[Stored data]
- - - -

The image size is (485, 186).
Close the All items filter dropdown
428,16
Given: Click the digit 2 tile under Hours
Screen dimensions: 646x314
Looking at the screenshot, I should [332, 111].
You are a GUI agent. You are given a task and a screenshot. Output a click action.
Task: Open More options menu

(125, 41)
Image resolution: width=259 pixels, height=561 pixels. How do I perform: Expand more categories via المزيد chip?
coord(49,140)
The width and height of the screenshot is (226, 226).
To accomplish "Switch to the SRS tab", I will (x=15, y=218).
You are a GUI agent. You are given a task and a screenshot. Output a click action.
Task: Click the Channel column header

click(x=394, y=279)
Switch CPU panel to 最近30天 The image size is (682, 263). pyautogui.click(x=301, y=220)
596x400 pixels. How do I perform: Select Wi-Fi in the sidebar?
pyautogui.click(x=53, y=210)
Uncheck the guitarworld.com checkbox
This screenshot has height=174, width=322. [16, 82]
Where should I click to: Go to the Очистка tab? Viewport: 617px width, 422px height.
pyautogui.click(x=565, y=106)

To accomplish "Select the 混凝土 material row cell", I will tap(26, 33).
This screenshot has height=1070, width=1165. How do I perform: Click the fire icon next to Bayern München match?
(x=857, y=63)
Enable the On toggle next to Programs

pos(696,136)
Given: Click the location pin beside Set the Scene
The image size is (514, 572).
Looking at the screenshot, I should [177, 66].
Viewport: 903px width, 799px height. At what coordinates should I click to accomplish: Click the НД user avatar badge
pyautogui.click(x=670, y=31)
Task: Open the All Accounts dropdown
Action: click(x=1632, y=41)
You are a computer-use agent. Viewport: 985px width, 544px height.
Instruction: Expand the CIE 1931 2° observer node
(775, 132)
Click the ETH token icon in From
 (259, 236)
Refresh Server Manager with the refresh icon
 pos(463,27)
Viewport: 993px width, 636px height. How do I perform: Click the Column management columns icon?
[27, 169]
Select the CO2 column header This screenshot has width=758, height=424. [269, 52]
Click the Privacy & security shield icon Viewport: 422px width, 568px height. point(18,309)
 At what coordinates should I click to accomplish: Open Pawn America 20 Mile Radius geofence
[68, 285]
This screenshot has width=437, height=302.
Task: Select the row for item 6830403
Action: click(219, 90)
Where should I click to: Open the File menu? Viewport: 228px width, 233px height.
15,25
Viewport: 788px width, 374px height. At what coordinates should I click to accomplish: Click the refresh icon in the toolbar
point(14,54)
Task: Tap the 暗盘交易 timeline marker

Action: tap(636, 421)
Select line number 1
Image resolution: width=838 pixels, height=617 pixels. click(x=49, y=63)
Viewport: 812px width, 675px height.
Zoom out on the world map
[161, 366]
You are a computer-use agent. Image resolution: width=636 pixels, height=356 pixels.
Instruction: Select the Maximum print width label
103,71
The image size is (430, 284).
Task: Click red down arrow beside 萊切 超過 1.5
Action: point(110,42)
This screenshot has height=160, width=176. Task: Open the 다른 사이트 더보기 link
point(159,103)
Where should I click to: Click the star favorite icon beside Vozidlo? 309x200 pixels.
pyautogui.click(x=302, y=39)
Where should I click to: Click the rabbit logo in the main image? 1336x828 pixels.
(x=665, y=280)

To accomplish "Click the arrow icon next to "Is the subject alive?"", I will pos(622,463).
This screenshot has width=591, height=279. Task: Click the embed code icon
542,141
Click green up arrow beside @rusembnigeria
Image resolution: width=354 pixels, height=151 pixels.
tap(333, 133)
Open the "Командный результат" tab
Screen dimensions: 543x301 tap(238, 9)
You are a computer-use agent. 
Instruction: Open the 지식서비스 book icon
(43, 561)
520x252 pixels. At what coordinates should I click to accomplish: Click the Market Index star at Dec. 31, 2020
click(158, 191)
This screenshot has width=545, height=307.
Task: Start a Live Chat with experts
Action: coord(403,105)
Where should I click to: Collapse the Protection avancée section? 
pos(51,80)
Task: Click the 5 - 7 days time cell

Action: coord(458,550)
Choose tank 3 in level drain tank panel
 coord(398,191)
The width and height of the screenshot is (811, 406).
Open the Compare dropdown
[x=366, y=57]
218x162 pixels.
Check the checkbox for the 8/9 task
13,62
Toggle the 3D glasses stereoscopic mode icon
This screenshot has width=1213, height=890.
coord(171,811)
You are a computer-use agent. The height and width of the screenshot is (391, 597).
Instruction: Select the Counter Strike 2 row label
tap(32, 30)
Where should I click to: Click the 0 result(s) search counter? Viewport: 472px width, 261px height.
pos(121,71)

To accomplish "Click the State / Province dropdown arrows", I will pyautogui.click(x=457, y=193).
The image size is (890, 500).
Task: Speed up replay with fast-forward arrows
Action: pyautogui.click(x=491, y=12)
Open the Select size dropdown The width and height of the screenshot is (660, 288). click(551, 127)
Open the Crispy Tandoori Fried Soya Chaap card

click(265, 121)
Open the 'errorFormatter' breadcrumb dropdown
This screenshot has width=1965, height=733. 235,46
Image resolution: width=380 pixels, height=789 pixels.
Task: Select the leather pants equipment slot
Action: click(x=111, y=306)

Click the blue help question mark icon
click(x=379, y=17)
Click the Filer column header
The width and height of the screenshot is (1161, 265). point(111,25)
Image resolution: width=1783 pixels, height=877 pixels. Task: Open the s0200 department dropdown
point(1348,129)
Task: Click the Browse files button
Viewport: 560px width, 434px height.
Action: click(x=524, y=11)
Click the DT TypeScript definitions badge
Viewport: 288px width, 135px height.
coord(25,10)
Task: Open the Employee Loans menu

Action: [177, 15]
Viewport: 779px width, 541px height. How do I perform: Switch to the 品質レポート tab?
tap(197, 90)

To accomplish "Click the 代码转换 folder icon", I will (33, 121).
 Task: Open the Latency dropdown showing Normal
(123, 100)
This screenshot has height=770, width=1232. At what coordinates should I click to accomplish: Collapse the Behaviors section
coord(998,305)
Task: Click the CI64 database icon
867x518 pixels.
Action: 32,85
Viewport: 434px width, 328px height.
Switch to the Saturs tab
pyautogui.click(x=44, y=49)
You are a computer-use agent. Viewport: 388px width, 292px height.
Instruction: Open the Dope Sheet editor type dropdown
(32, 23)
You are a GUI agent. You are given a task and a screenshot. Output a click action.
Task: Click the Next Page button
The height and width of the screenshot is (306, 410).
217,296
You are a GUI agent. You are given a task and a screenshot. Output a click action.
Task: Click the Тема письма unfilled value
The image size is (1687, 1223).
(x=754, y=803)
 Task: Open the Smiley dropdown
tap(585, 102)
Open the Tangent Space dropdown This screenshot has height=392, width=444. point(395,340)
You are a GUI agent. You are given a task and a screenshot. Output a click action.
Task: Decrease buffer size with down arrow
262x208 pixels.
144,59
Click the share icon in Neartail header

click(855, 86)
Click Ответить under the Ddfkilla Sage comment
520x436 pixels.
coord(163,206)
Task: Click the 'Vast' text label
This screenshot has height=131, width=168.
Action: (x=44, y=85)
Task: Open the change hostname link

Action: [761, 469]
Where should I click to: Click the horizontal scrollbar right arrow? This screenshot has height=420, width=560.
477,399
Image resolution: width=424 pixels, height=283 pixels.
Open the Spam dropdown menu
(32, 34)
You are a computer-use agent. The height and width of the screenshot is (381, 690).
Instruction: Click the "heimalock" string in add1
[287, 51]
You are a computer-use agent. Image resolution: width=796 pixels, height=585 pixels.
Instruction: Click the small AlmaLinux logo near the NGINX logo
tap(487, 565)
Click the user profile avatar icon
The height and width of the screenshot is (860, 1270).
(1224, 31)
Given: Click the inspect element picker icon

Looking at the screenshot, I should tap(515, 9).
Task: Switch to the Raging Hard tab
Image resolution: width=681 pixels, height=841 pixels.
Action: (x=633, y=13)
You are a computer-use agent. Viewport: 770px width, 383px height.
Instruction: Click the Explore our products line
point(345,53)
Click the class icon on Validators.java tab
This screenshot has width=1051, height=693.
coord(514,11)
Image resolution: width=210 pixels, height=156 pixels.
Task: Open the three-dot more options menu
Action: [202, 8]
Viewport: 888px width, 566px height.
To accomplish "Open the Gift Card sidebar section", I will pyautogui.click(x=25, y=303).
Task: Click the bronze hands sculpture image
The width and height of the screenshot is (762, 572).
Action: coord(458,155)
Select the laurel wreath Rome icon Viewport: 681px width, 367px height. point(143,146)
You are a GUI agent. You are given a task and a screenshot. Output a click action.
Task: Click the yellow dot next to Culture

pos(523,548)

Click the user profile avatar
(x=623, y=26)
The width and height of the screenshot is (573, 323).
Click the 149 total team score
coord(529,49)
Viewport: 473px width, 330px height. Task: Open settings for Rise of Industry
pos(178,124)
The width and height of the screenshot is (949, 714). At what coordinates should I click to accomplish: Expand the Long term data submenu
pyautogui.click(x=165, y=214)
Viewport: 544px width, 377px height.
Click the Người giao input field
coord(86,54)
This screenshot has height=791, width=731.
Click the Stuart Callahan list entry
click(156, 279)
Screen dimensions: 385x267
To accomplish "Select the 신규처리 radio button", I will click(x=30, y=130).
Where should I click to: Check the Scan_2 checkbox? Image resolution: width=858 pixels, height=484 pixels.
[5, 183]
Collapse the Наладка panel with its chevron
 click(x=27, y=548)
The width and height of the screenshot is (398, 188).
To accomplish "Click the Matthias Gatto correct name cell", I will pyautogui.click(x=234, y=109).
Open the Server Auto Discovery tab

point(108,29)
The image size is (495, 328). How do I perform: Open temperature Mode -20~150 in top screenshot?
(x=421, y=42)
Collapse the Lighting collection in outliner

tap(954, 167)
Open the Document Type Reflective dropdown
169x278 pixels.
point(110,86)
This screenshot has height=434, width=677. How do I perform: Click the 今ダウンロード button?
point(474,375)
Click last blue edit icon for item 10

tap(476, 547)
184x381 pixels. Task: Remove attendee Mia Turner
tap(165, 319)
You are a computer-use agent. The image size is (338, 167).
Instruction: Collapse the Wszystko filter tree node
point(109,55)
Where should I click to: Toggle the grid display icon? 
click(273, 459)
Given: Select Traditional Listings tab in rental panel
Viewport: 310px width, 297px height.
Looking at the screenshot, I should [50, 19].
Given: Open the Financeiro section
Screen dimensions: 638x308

- - - -

> _Instructions to follow_:
Using the entries above, repeat only the lines from the one containing "Image resolution: width=424" through the one containing "You are a computer-use agent. Image resolution: width=796", end lines included.

> _Task response_:
Image resolution: width=424 pixels, height=283 pixels.
Open the Spam dropdown menu
(32, 34)
You are a computer-use agent. The height and width of the screenshot is (381, 690).
Instruction: Click the "heimalock" string in add1
[287, 51]
You are a computer-use agent. Image resolution: width=796 pixels, height=585 pixels.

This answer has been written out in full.